A personal loan is an unsecured loan that doesn’t require collateral or tap into your home’s equity, but may come with a higher interest rate than a home equity loan or HELOC.

Credit card

Credit cards can be a viable alternative if you don’t qualify for any of the above — provided you have or can get a big enough credit limit, of course. Ideally, you would be approved for a zero- to low-rate card that you can pay off before the introductory rate expires and higher rates kick in. Or it’s one of those cards that rewards you for a big spend in the first few months.

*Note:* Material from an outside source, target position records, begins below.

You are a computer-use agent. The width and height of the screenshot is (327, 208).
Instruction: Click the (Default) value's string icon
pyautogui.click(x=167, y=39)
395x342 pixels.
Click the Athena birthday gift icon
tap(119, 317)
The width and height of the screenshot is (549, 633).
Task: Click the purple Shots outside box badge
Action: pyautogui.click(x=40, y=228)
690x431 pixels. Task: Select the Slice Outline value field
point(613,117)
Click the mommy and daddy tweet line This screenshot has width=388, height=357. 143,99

Final word on pools adding value to a home

Know what you’re getting into before committing to a swimming pool.  Of course, it can provide a lot of enjoyment, but as an investment, it’s an iffy proposition. Maintenance, repairs and insurance coverage can be costly. There’s no guarantee that your home will sell for more down the road because of the pool or that it’ll even recoup the cost to install it.

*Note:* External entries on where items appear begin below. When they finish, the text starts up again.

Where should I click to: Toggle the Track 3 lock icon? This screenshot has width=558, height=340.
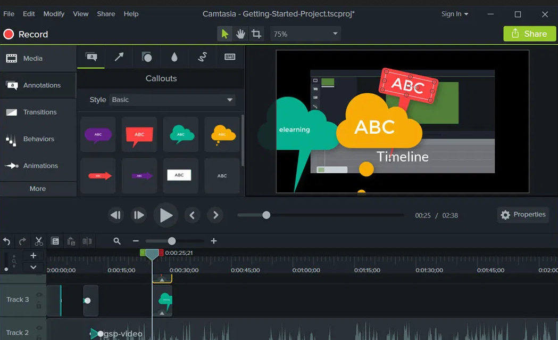(x=39, y=305)
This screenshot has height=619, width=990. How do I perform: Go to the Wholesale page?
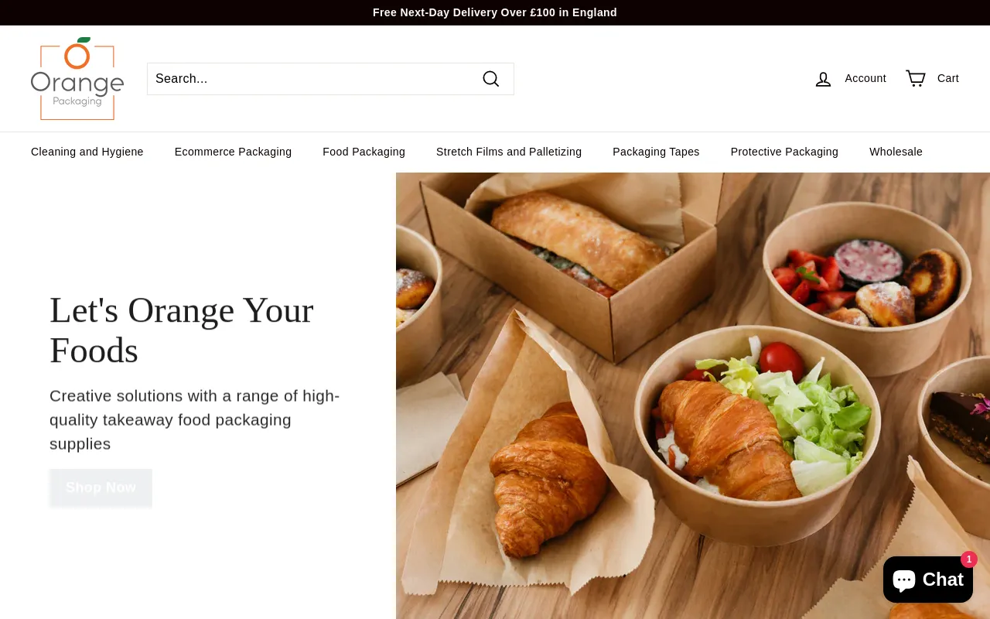click(x=896, y=152)
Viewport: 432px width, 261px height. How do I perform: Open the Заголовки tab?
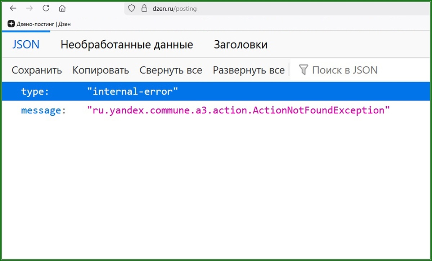(x=240, y=44)
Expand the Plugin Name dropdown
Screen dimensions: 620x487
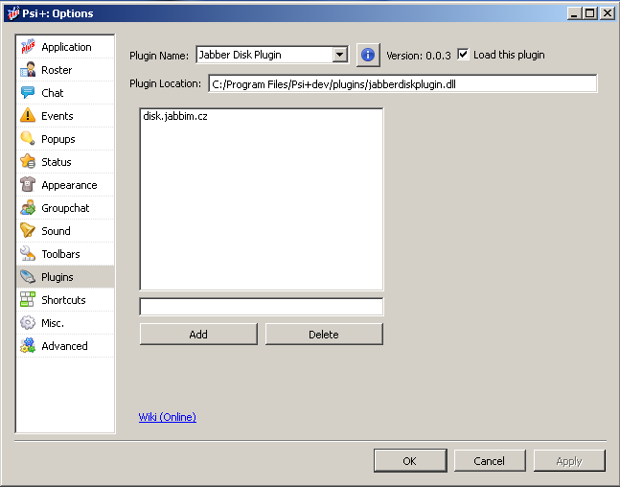339,55
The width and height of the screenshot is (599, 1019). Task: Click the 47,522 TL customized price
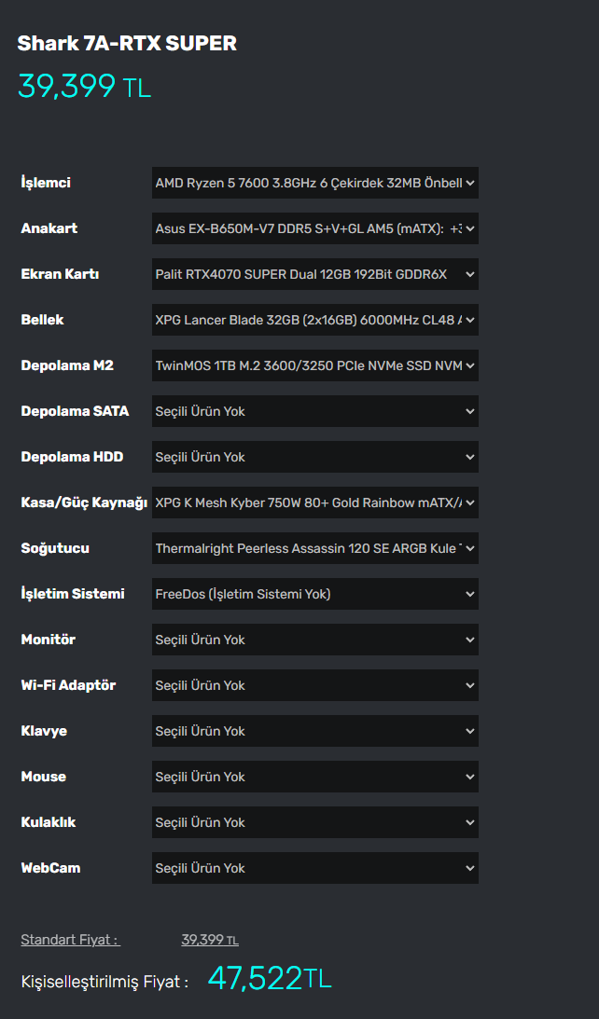click(x=269, y=978)
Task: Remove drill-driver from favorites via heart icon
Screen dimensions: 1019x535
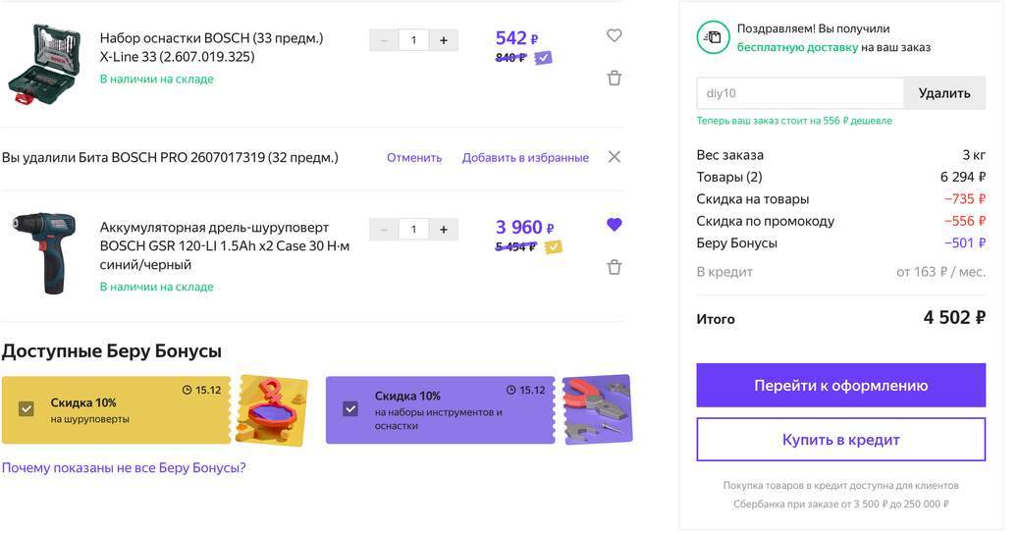Action: tap(615, 225)

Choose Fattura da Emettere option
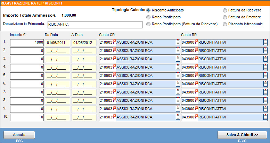click(225, 17)
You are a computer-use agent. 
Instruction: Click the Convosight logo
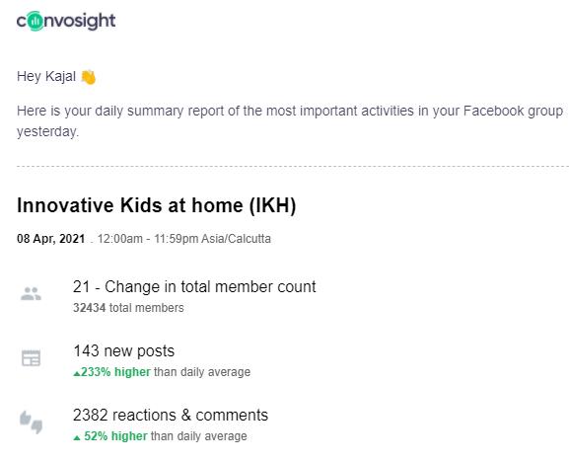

You also should give thought to how you’ll need to prep and market your swimming pool when it’s time to sell. “The pool will need to be repaired and cleaned, and you’ll want to nicely stage your outdoor retreat,” recommends Casey. Also, “you need to cater to the right buyer and employ good marketing tactics. Higher-end house-hunters, as well as families with kids or teens, are the most likely buyer candidates, he notes.

Finally, if you got it, flaunt it. “If you’re in a colder climate, you should wait to sell when the weather is nice and your pool will be open,” Casey says. If you’re selling in the spring, perhaps open it early. The sun sparkling on a newly unveiled pool offers a lot of curb appeal.